===== Provided passage =====

The traditional concept of "collection" is changing in the digital arena. Archiving digital resources is another important value-added service libraries must provide to guarantee a future of enduring access and to develop a culture of stability. The idea of cooperating in this collection task is more important in the digital environment, as we may need to entrust our digital future to the good will of those in the Internet community to preserve and store digital resources. These "pools of quiescence" where standards are emerging and practices are stabilizing are already being developed by libraries, organizations, and producers, but the issue of delegation of archival responsibilities is one which libraries need to resolve in cooperation with other stakeholders. As with conventional materials, some will have value over time, and the archives need to be available to mine in the future, although current and future uses may be different. Storage costs for digital archiving are dropping, making it reasonable to collect "copies" of some resources. Reformatting and refreshing of digital resources, however, is an expensive operation and tools are scarce.

Volatility/Stability

The often-discussed volatile nature of the Internet and its resources causes great alarm among librarians charged with cataloging these resources. Volatility can occur as changes to information resources (frequent iterations), although this can be beneficial in fields where researchers need to view and communicate about research in progress or where the research front advances rapidly or unevenly. Another area of volatility is the changing location of information resources. One of the value-added services which libraries should provide via selection, collection, and organization, is stability in the sense of a mechanism to resolve addresses of valued internet sites to ensure long-term ready access. Volatility is nothing new to librarians (e.g., serial publications are constantly changing names and publication patterns), however with on-line information, the previous versions are sometimes deleted without warning and lost forever. Stability and change are two separate qualities (e.g., a newspaper is a stable publication, but it changes every day), and libraries should not eschew responsibility for digital materials merely because of their dynamic nature.

Libraries must also make use of methods to archive iterations in some digital resources in order to preserve these resources over time, and should also cooperate with the producers of digital resources to maximize stability. Libraries will have to take the lead in defining standards for stability and working with producers to achieve them. Producer notification whenever a resource changes would be a useful addition to capabilities/tools which currently exist (such as taking and storing snapshots of data, web pages, etc.) which have not been used extensively by libraries but should be examined for their application. Fundamental issues related to "granularity" and "versioning" need to be examined in order to determine what constitutes a "work" or an "edition" in the digital environment.

Issues for the Future

Those involved in digital library efforts need to plan for the digital library of the future, in addition to addressing immediate challenges. We don't necessarily know what digital resources will look like in the future, as "genres" are still developing and a culture of unstable transition needs to be considered in the context of the things libraries will continue to do, such as collect and organize print materials. Given that we will continue to have limited resources, how will we make the best use of these resources? Libraries are going to need to make choices--is there a right choice and a wrong choice? There was certainly consensus, often repeated, that the "wrong" choice is to do nothing.

=====

> _Objective 1_
Answer these questions from the passage on library collections in the digital age:
(a) What publication does the text use as an example of something stable that still changes every day?
(b) Which costs for digital archiving are said to be dropping?
(c) According to the consensus, what is the "wrong" choice for libraries?
> _Objective 2_
In the "Volatility/Stability" section of the passage on library collections in the digital age, list every word or phrase set in quotation marks.
> _Objective 3_
Write one more paragraph to continue the passage on library collections in the digital age, picking up after its final sentence.

===== Records provided =====

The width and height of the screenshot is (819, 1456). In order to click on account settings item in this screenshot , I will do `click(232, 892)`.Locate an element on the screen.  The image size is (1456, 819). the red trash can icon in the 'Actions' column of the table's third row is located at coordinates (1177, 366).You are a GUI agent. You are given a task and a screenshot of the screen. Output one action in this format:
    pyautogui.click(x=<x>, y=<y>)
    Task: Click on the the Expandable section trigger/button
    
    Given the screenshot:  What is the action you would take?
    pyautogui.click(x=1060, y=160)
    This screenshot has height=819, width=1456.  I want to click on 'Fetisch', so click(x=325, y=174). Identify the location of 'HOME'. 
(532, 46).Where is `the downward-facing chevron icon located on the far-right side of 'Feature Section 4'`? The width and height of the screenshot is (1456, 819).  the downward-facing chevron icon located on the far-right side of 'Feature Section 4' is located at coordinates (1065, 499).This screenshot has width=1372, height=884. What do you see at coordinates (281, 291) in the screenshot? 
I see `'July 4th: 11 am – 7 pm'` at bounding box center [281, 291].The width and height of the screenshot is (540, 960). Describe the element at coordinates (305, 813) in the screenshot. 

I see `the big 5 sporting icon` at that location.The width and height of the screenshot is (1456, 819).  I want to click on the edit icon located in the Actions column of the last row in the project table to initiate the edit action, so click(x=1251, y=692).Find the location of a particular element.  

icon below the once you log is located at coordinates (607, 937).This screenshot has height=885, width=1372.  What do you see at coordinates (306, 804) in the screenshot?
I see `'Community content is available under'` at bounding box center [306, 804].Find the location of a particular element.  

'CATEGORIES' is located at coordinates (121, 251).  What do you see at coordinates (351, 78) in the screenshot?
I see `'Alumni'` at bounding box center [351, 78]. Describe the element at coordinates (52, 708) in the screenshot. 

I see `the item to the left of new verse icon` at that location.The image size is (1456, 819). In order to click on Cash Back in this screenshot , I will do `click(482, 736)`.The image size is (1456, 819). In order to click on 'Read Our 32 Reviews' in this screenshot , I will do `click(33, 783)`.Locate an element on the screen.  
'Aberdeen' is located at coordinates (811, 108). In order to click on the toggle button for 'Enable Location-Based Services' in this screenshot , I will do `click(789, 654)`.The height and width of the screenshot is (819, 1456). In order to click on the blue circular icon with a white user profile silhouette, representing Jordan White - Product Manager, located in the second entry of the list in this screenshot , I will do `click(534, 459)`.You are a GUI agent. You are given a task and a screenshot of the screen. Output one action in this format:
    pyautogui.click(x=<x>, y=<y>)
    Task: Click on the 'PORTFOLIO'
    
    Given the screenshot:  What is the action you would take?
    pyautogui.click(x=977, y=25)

=====

> _Answer 1_
(a) A newspaper.
(b) Storage costs.
(c) To do nothing.

> _Answer 2_
- "granularity"
- "versioning"
- "work"
- "edition"

> _Answer 3_
Most of the discussion focussed on information created originally in digital format ("digital resources" in the sense of Internet information sites), but libraries are also playing a large role in "digitizing," or producing conversions from hard-copy to digital formats, or CD-ROM digital resources. There exists an unproven assumption that conversion to digital form will increase access. Selection procedures to determine what to digitize need to be developed, although they will vary institution by institution depending on specific priorities. One suggestion is to digitize certain resources "on demand" so as not to waste scarce resources.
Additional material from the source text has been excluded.